# Guess the species in this complex cross



## rdlsreno (Nov 29, 2009)

This is a species cross to a complex hybrid. Guess the species. This is fairly easy.

Ramon


----------



## biothanasis (Nov 29, 2009)

helenae?


----------



## SlipperKing (Nov 29, 2009)

barbigerum


----------



## Roy (Nov 29, 2009)

SlipperKing said:


> barbigerum



I think I agree.


----------



## Kavanaru (Nov 29, 2009)

barbigerum


----------



## etex (Nov 29, 2009)

villosum or gratrixianum?


----------



## goldenrose (Nov 29, 2009)

I'll go with my 1st guess & biothanasis - helenae.


----------



## rdlsreno (Nov 29, 2009)

biothanasis said:


> helenae?



Got it in the first try!!!! Excellent! Paph. ((Jollix x Lovely Land) x helenae)

Ramon


----------



## Candace (Nov 29, 2009)

Nice form on this one.


----------



## SlipperKing (Nov 29, 2009)

[PROVIDED INFORMATION]:
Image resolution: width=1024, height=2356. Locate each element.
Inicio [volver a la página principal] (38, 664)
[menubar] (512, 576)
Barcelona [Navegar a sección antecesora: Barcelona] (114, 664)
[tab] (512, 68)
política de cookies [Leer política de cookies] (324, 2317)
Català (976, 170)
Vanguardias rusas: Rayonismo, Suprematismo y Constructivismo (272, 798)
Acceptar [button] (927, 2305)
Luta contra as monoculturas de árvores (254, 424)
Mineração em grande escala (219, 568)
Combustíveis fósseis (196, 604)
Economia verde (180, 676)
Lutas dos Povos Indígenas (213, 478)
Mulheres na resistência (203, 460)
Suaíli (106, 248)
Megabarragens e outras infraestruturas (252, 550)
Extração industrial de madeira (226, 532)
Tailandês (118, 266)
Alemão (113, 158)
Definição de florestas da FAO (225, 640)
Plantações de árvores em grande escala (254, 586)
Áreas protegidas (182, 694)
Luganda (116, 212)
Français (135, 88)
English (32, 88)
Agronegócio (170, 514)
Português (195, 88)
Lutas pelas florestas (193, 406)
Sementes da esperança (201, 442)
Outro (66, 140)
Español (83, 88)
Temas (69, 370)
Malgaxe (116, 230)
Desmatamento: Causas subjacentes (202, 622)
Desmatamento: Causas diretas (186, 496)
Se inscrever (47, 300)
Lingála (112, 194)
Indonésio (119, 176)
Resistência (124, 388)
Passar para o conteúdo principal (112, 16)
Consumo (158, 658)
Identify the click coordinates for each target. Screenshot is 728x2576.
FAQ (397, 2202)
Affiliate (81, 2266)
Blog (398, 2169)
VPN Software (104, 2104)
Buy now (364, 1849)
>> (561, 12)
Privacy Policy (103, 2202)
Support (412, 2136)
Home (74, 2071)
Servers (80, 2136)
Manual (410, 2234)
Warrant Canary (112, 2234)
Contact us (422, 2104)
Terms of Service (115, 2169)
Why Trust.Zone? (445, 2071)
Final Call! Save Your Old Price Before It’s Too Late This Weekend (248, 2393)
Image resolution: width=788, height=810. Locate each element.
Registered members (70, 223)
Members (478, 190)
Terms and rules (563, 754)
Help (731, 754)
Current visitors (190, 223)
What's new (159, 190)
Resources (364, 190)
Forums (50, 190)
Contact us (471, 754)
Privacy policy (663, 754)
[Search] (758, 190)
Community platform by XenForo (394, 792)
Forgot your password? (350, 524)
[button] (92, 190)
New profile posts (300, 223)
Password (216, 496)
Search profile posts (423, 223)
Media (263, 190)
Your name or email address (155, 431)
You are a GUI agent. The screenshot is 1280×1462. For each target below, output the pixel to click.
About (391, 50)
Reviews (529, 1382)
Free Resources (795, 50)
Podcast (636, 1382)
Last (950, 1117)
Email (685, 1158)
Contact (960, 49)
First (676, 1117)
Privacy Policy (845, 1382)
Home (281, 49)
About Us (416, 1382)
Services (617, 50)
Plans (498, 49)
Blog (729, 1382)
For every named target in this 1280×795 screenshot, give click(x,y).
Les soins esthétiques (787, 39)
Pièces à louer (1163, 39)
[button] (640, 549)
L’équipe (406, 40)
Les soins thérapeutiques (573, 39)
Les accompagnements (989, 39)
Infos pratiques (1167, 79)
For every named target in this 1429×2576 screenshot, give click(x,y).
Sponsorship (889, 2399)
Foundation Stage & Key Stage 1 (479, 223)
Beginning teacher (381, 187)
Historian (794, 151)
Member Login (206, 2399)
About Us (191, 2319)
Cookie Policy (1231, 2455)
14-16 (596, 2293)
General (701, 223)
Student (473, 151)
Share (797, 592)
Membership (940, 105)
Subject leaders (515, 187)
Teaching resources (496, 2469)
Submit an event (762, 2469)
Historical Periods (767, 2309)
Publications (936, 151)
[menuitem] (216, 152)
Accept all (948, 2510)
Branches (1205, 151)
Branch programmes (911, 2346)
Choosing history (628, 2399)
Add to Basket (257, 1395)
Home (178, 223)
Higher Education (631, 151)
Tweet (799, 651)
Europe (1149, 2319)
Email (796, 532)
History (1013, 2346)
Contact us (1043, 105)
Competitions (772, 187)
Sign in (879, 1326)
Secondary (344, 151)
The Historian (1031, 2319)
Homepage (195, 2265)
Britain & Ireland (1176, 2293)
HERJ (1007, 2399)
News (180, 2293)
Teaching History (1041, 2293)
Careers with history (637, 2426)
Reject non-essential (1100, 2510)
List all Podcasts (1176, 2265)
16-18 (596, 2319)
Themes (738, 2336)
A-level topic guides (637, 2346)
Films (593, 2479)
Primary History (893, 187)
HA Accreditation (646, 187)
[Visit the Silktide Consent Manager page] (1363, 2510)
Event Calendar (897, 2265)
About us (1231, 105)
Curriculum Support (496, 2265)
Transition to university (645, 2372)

[PROMPT]: Can you transcribe the stretch of the species-guessing thread above from "# Guess the" through "is fairly easy."?

[RESULT OF THE EXERCISE]:
# Guess the species in this complex cross



## rdlsreno (Nov 29, 2009)

This is a species cross to a complex hybrid. Guess the species. This is fairly easy.